A commitment to the quality of the work I think is also something that makes colleagues take you and your work seriously. I cannot stand the old saw about "If it looks good from 20 feet away, it's fine," because often people use that as an excuse for making slapped-together crap. I feel that if you don't take your work seriously enough to make it look nice for the actor wearing it, how can you expect that actor or the wardrobe crew to treat the hat/mask/breastplate with respect and care? Yes, as long as a plastic-rhinestone necklace reads like diamonds from 20 feet away, it's fine, but if a hat is covered with smears of hot glue and stapled-on trim, that's unprofessional work fit for Halloween, not quality costume craftwork.

You absolutely have to be able to think about the work abstractly and flexibly—a craftsperson is working with a much more diverse set of skills than, say, a tailor, and often has to come up with solutions to design demands which require actual invention of method. A tailor can consult a reference book or seek advice from a more experienced colleague on how to do, say, an M-notch lapel on a jacket. But a craftsperson can't always consult a reference or colleague for how to create something like "a peg-leg appliance for a 300-lb. actor who needs to be able to dance a can-can in it." (Actual problem we had once.) So you have to be able to draw upon all the knowledge you have, to seek out knowledge you don't, and to think analytically about what is the best way to proceed, but you also have to be willing to completely abandon something if it is not working, and figure out something new.

A good crafts artisan has an unending desire to learn new skills and work with new equipment, and a dedication to safe work practice is essential—many of the tools and substances crafts artisans work with can be dangerous if not used properly, and because we are often teaching ourselves on the fly how to use them, a keen mind for our own safety is a must.

And I think a good crafts artisan is someone whose instinctive response to truly bizarre design challenges is "I'll figure something out" instead of "That's not possible."



Herrick: How would you recommend acquiring those skills?

[livejournal.com profile] labricoleuse: I think one can acquire a commitment to the quality of the work by seeking out good mentors.
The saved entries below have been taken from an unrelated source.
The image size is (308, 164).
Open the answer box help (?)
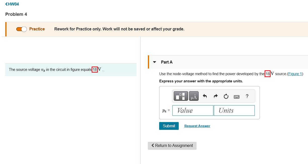point(247,96)
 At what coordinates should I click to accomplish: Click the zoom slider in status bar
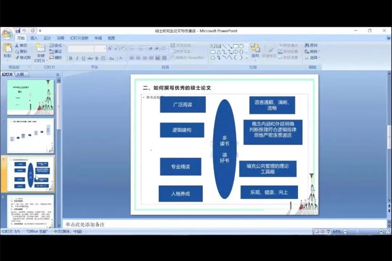pyautogui.click(x=358, y=231)
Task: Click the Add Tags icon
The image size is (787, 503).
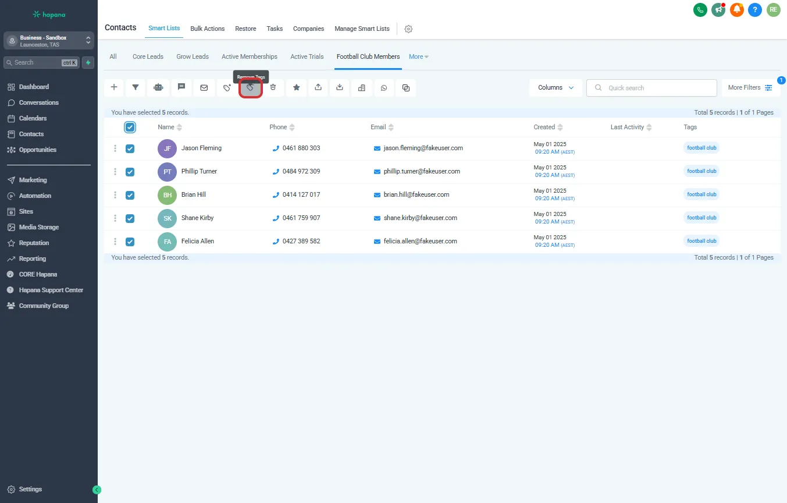Action: 227,88
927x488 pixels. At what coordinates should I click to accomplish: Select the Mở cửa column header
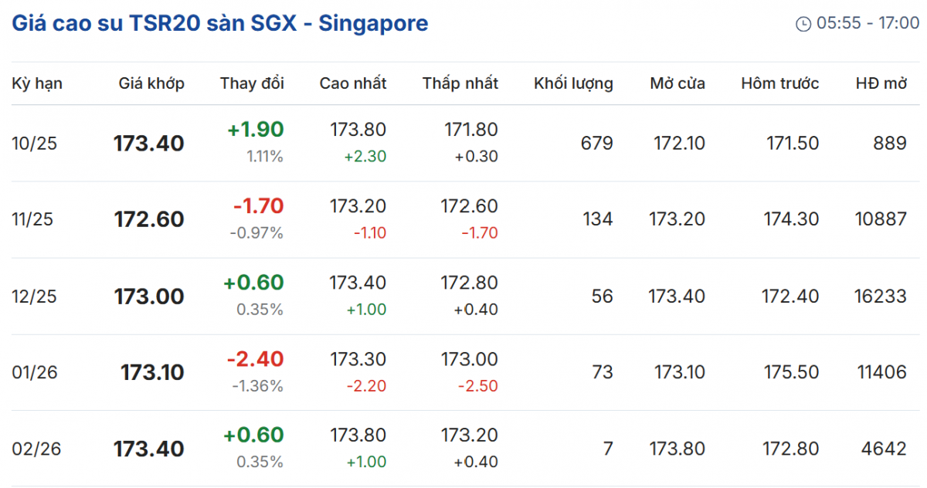click(677, 83)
Assisting a really talented milliner for a show or a season will be an eye-opener in how a really good hat should be formed and finished, for example. And those ppl might not always be in the theatre. I consider myself a really exacting leatherworker in the quality of my output, and I lay that at the feet of the retail leatherworker that I did product assembly for one summer—I learned an enormous amount from him about working in that medium, tips and tricks and methods I never would have learned on my own and which I have never seen in any leatherworking book.

In terms of learning about safe work practices (so that one might be committed to that), the best book out there is Monona Rossol's Health and Safety Guide for Film, TV, and Theatre. It's an eye-opener and can give you a good ground for thinking analytically about safe work practices. How do you decide if you need to wear gloves when you work with a new paint or dye? Or a respirator? Or safety goggles? That book will help point you in the right direction. And of course, once you learn these things, you also have to put them into practice. Use the respirator, wear the gloves, turn on the ventilation, etc.
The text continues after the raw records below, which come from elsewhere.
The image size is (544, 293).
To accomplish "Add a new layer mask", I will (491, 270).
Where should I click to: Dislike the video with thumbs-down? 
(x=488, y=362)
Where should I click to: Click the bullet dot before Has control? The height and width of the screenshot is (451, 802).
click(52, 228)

Abstract thinking, I don't know how someone acquires that skill, but I do think the more random things you learn, the more tools you have in your mental toolbox. To be honest, I have done things like audited a basic physics class and an intro to engineering workshop, and I have taken a Polymer Chemistry course to improve my ability as a fabric dyer. But doing those things hasn't made me able to solve some of the weird problems this job has laid at my doorstep. It has only made me trust myself that I will come up with something that works. And when that happens, an answer to a craft problem, it's often completely off the wall.
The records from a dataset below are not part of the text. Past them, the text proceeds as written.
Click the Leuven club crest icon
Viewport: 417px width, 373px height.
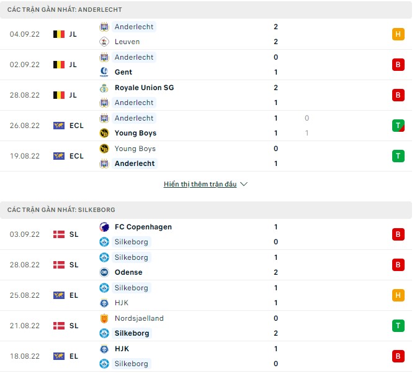(x=104, y=42)
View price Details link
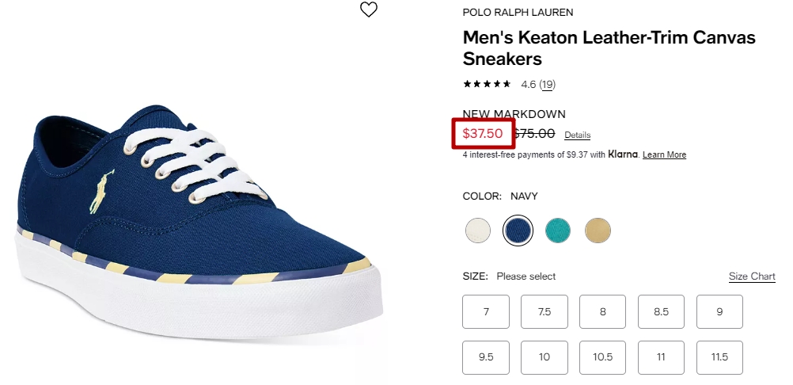This screenshot has width=793, height=385. pos(578,135)
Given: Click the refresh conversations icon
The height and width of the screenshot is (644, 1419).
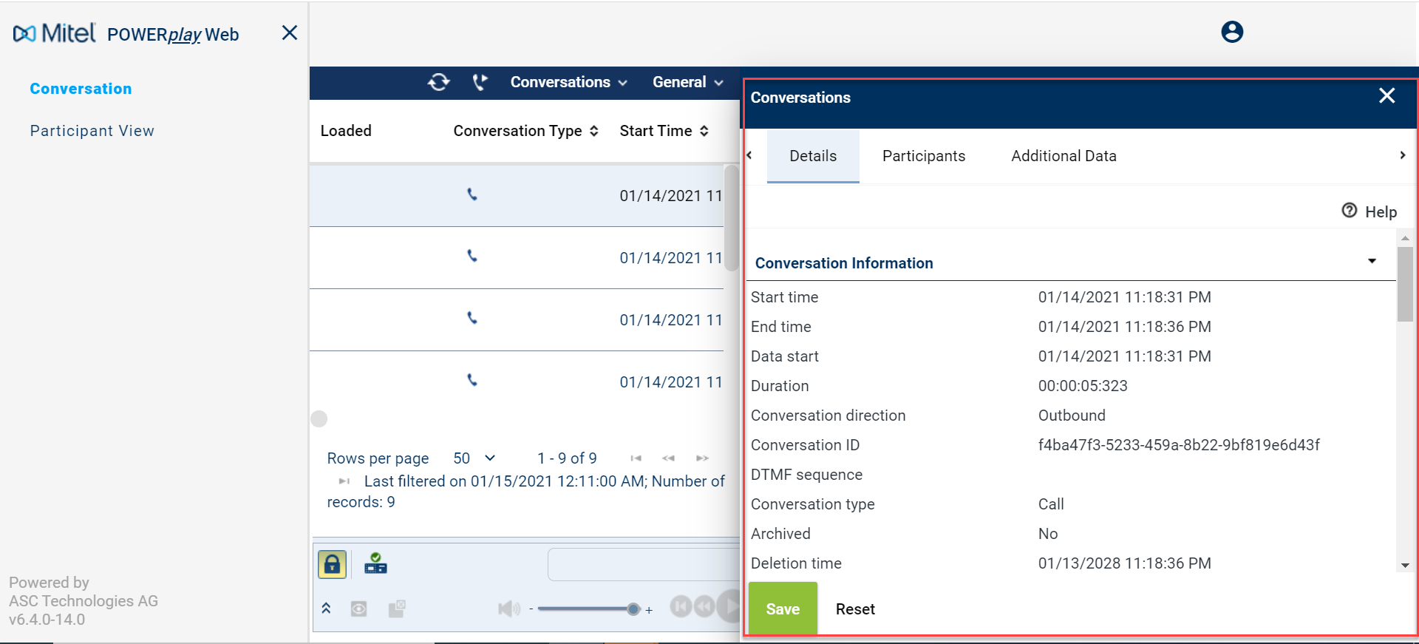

For example, a couple seasons ago we were doing a production of Henry IV and we'd rented some banded leather armor for Hotspur, but it was a bit too big in the waist and the designer wanted me to take it in 1". But, because it was rented and due to the way it was constructed, I couldn't move the closures or shorten the bands. I had no idea how I would make this happen but I took down the note and just thought, well, something will occur to me. And two nights later I dreamed about a fat armadillo that lost weight, and when I woke up it was clear to me that even if I couldn't alter the bands themselves, I could reshape the look of the armor for a thinner physique by taking in the canvas understructure that supported the bands. You can't learn that, the armadillo-dream revelation, but you can learn to trust your subconscious to supply some ideas. Which might sound flaky, but it's what I think. :)
 
labricoleuse: (CAD)
Recently, i interviewed Eric Abele, the Director of Design and Production at the Lexington Children's Theatre, about an inspired digital printing process that their costume shop pursued for a new play, The Paper Bag Princess.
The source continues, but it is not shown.